ALGEMEEN
De aardappel (Solanum) werd voor het eerst ontdekt in de Andes, het grensgebied tussen Peru en Bolivia. In 1562 brachten Spaanse ontdekkingsreizigers de patata-knollen naar Europa. In 1593 werden deze naar De Hortus in Leiden gehaald vanwege de mooie bloeiwijze en vermeende geneeskracht en pas vanaf de achttiende eeuw na veredeling als aardappel gegeten.
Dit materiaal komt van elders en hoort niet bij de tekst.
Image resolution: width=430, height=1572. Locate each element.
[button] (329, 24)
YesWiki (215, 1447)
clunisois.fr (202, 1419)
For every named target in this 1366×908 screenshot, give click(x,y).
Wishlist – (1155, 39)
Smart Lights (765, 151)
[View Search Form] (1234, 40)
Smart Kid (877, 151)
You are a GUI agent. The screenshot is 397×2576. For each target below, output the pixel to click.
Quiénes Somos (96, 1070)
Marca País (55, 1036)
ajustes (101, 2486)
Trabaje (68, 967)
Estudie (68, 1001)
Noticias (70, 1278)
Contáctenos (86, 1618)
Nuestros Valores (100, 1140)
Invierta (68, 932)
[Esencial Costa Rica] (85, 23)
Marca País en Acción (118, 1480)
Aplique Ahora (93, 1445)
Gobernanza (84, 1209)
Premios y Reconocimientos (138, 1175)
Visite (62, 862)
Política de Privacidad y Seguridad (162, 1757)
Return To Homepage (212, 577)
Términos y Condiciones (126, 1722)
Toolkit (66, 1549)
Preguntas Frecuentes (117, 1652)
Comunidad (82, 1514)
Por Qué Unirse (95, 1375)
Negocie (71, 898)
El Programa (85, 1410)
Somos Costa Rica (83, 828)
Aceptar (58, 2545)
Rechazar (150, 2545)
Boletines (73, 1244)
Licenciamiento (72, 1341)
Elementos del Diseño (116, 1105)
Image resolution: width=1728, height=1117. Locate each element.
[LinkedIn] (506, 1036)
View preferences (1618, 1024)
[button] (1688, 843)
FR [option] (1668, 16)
Nederland is vanwege het aantal telers en eters een aardappelland bij uitstek. Nederland telt meer dan negenduizend aardappeltelers en is daarmee één van de de belangrijkste aardappelproducerende landen ter wereld. Door onze eeuwenlange traditie van verbouwen en ontwikkelen van aardappelen, het gematigde zeeklimaat, de kwaliteit van de teeltgronden, het hoge kennispeil en door de specialisatie van onze aardappeltelers is de Nederlandse aardappel wereldberoemd geworden. Deze eigenschappen dragen ook bij aan hoge gemiddelde teeltopbrengsten. Uniek in Nederland is ook de nauwe samenwerking tussen telers, wetenschappelijk onderzoekers, handelaren, levensmiddelendistributeurs, consumenten-organisaties en milieugroeperingen. Een samenwerking die bestaat uit het delen van informatie, verlenen van bijstand etc.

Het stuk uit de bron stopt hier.